──────── Stored records ────────

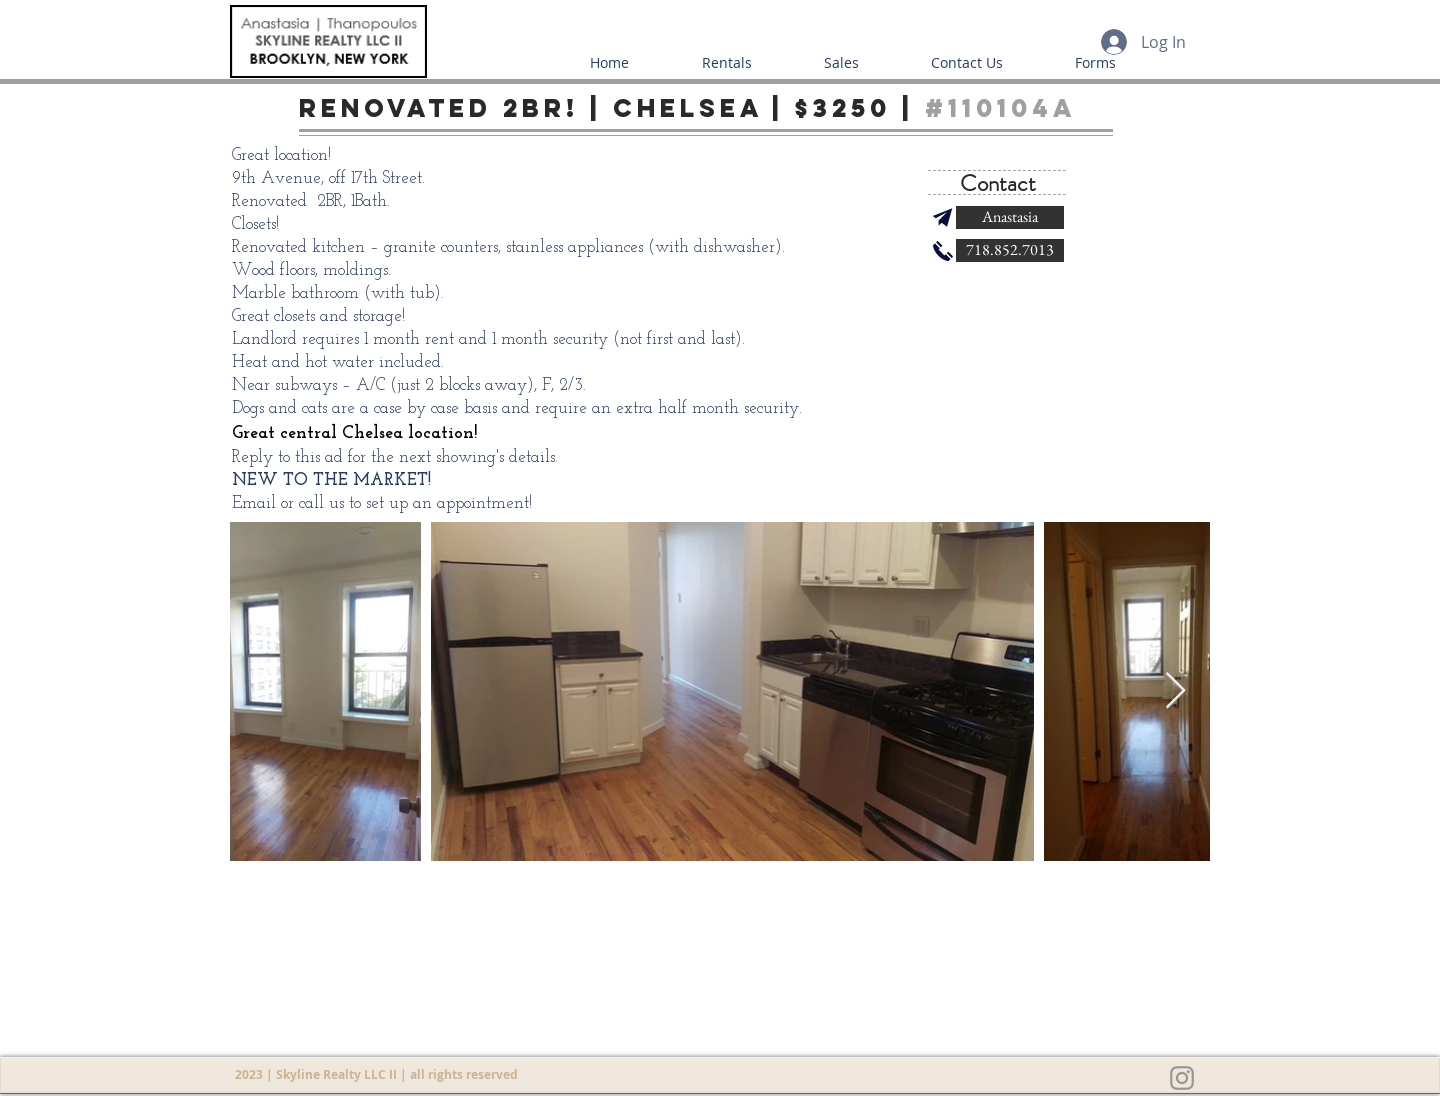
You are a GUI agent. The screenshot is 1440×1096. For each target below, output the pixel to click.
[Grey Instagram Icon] (1182, 1078)
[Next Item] (1175, 691)
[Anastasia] (1010, 217)
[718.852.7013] (1010, 250)
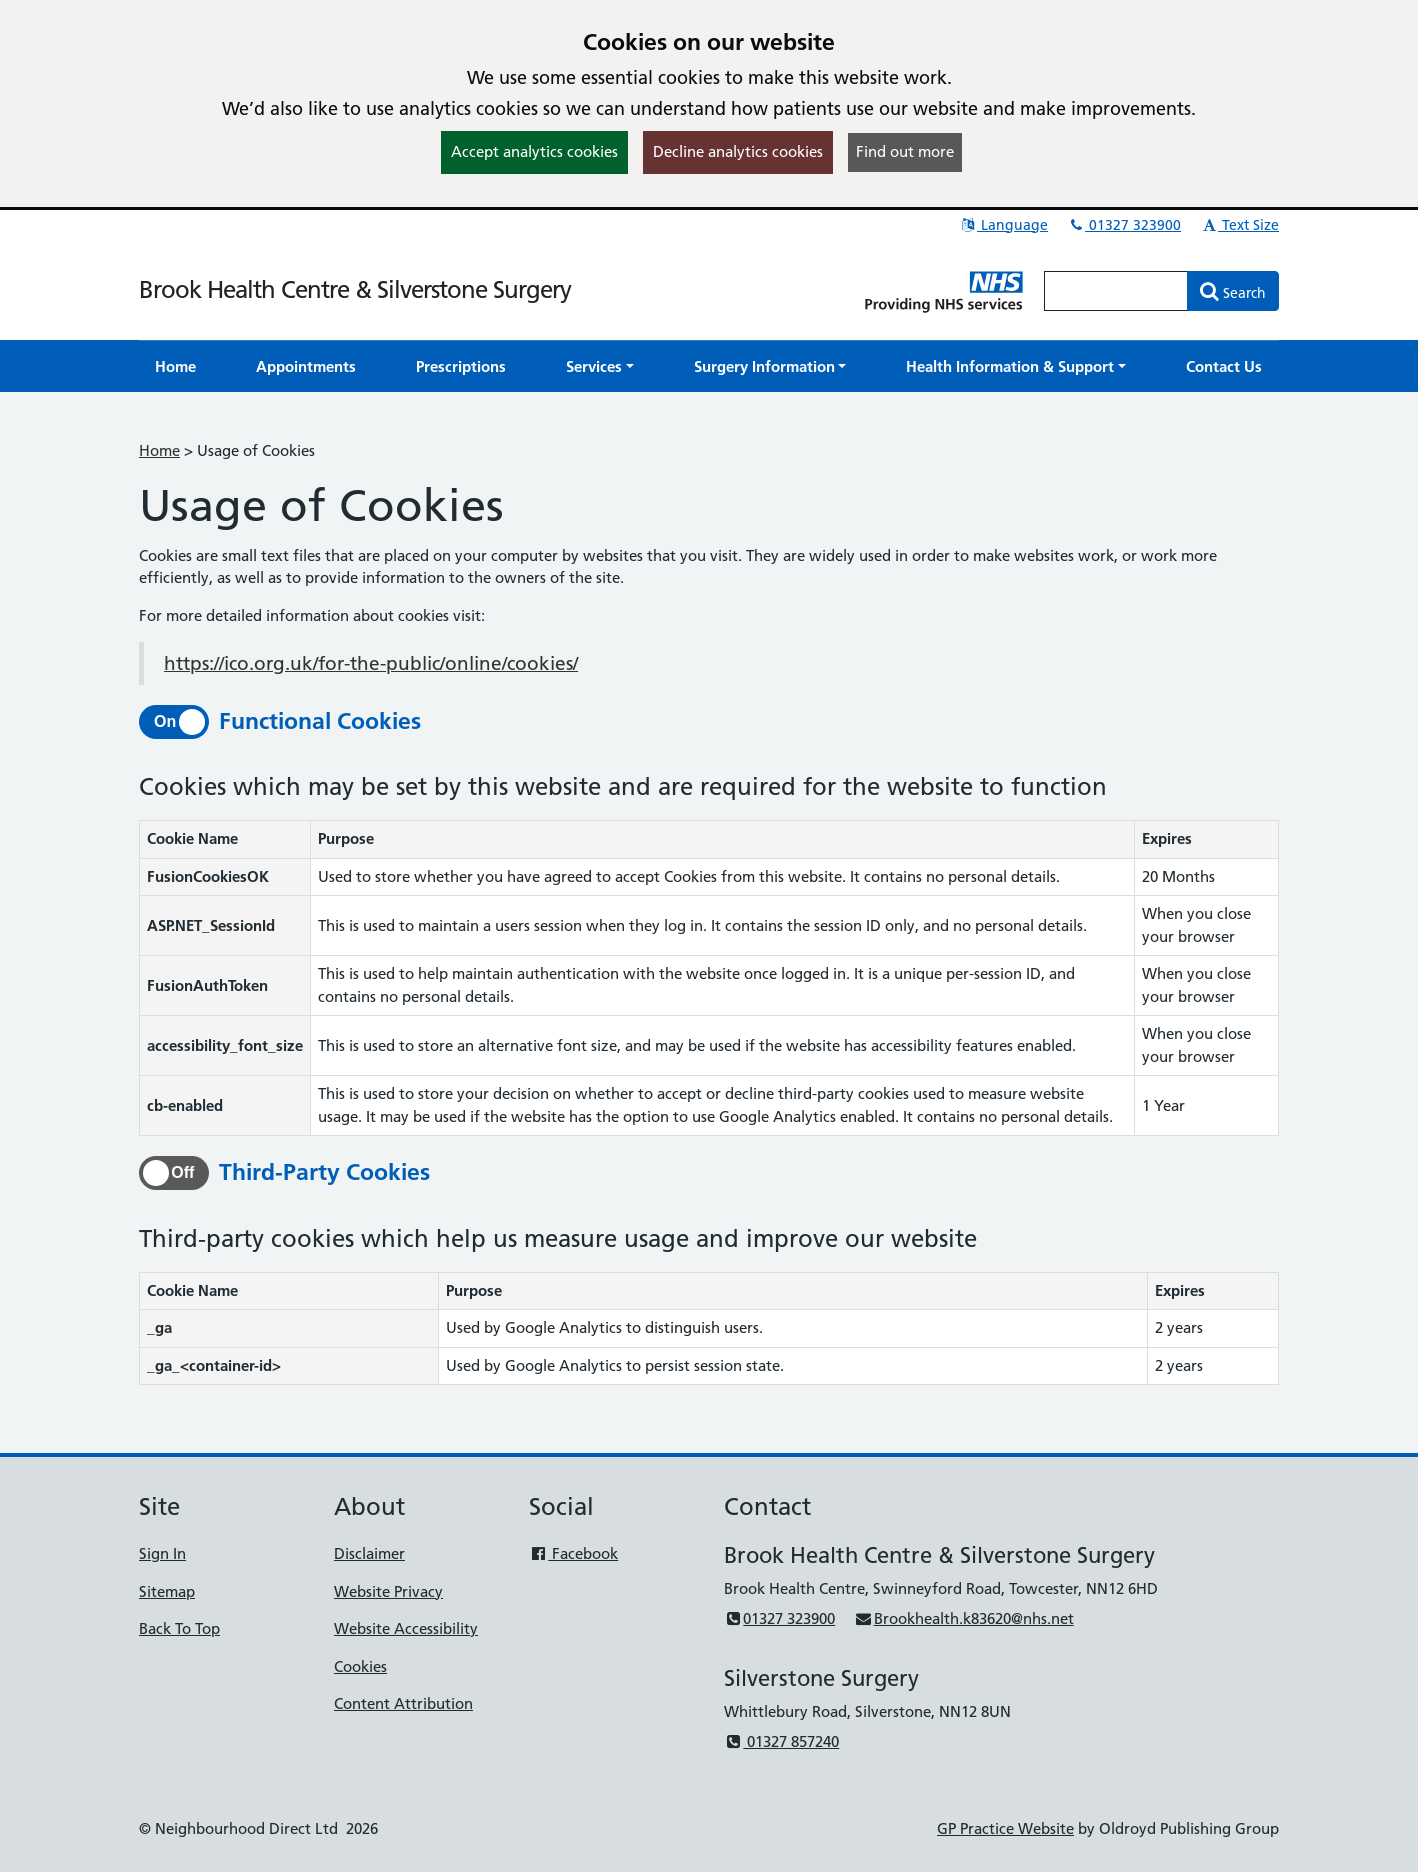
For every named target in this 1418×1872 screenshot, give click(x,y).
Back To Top (179, 1628)
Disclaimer (369, 1553)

────────

Pick out every line of the records that contains the string "click" and copy each one.

• [Worked solution]
You are a GUI agent. The screenshot is 1440×1096. For each target below, output the pixel to click.
For every named target in this 1418×1872 screenshot, give click(x,y).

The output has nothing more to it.